Periods of unpaid leave can be a financial strain, particularly if you’re juggling other financial commitments. If you have a partner who can, contribution splitting is a way for them to transfer before-tax super contributions to your super account.

In some circumstances, a spouse who contributes to their partner’s super account may be eligible to claim a spouse tax offset.

Pay yourself forward...

...by salary sacrificing to super from your pre-tax pay while you're still working full-time. This can boost your balance, helping make up for when your super contributions are lower and can reduce the tax you pay.

Log in to your account to check how you’re tracking against the contributions caps.

Check your investment strategy

How you invest your super now can affect your super balance later.

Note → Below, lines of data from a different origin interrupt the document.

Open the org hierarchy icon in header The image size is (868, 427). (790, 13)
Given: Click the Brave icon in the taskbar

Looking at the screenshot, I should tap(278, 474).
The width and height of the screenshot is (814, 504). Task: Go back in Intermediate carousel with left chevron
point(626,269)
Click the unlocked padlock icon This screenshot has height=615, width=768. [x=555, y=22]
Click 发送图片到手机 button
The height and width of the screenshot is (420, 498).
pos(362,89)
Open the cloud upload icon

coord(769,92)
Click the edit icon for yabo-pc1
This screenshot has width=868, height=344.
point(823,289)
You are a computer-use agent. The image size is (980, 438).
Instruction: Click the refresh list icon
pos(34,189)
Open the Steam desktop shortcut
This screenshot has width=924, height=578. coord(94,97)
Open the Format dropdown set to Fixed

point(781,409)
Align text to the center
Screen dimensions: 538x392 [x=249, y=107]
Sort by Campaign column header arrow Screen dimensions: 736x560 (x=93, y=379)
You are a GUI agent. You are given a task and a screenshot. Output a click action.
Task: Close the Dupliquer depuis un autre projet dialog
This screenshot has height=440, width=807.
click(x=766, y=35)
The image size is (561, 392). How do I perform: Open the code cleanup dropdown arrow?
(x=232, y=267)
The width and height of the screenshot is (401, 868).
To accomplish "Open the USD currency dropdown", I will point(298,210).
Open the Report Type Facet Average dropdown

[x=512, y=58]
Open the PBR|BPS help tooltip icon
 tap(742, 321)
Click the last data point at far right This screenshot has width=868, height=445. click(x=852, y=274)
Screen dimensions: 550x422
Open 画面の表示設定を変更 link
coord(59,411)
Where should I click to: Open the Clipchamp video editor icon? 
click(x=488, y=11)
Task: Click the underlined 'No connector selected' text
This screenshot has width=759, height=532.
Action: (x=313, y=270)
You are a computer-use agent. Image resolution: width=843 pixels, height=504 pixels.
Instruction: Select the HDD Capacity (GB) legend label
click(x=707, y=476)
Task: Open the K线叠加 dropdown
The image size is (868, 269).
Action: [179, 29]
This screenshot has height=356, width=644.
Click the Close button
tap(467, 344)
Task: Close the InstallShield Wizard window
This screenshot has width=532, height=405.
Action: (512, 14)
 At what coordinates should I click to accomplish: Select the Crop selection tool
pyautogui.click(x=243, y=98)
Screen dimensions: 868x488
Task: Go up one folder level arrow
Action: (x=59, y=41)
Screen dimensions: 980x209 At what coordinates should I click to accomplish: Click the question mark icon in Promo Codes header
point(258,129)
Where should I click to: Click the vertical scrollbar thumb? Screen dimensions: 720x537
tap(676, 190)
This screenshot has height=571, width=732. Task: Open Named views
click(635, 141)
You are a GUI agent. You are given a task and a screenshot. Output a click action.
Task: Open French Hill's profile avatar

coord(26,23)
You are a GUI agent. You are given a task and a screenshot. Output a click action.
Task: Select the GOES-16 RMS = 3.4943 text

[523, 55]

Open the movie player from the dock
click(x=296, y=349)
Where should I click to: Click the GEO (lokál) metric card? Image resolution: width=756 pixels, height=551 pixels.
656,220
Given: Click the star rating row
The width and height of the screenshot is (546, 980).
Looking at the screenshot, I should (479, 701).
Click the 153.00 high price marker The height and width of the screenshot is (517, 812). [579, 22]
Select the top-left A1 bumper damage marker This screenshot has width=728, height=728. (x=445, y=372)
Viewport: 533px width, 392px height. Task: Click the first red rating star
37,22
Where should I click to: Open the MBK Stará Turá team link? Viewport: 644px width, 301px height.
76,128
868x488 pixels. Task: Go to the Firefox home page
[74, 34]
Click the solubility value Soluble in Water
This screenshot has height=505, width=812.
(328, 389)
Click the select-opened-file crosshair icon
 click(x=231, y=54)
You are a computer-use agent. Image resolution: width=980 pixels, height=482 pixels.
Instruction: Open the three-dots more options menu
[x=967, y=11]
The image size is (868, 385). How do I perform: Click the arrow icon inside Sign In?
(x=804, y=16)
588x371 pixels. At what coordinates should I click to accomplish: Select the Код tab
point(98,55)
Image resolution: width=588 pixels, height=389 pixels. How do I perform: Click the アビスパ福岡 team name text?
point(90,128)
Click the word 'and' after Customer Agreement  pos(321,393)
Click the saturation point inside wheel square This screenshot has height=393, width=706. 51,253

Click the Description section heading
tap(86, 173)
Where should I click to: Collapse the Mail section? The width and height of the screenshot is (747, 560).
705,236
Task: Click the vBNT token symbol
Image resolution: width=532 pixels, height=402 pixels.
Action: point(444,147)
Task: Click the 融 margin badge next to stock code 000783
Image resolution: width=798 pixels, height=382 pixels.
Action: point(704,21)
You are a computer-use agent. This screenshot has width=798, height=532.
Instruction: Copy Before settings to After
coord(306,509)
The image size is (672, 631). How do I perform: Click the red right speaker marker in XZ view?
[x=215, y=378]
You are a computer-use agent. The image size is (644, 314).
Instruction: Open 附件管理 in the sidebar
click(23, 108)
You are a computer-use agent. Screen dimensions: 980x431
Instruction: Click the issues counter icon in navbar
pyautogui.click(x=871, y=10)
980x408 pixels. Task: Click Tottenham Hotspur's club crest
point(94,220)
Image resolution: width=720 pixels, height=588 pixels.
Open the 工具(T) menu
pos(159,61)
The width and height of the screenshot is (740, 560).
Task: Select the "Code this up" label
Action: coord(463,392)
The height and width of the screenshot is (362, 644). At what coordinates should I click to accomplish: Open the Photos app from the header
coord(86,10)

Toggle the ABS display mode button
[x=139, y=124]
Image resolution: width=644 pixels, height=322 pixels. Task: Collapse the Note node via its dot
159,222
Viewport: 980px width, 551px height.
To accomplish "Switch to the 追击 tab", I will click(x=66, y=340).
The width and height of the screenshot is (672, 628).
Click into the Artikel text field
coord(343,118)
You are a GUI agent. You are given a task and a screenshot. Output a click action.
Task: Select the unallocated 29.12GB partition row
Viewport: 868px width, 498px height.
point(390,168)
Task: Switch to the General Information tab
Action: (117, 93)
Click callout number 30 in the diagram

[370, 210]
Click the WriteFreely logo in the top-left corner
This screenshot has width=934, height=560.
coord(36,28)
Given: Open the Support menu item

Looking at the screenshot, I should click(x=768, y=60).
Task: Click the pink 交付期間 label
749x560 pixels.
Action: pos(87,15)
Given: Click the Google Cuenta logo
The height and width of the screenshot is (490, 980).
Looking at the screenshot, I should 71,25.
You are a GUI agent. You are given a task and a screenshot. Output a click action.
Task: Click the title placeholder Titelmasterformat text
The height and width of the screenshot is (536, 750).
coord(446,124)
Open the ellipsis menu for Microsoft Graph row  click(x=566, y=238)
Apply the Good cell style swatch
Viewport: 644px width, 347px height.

We offer a range of investment options for members with different investment needs.

Learn about our investment options, the investment risk and return relationship and how to make an investment choice.

If you’re a DBD member, you can only choose how your accumulation component is invested.

Let us help you

A UniSuper financial adviser can work with you to develop a plan to keep your super account ticking along through a career break. Our team of financial advisers operates Australia-wide.


1 Current legislation provides for the rate of superannuation guarantee contributions (SG) to increase from 9.5% to 10% on 1 July 2021, and to increase by 0.5% each year thereafter until it reaches 12% on 1 July 2025. For simplicity of calculation, we’ve assumed a rate of 9.5% throughout. This will cause an underestimation if the rate of SG increases as provided under current law.

2 Actual returns may vary significantly from year to year and could be negative in some years, particularly for those options with greater exposure to growth assets, such as shares and property. Investment returns depend on the investment options you have chosen and returns are not guaranteed. The investment returns are gross of default insurance and administration charges, indexed by inflation of 2% p.a. Actual insurance and administration charges may be higher or lower.

3This formula is for a member who joined the DBD on or after 1 January 2015. If you were a DBD member before 1 January 2015, part of your benefit would be calculated using the old formula and part of your benefit would be calculated using the new formula. If you retired for other reasons like disablement, terminal medical condition or death, the formula used to calculate your benefit would differ.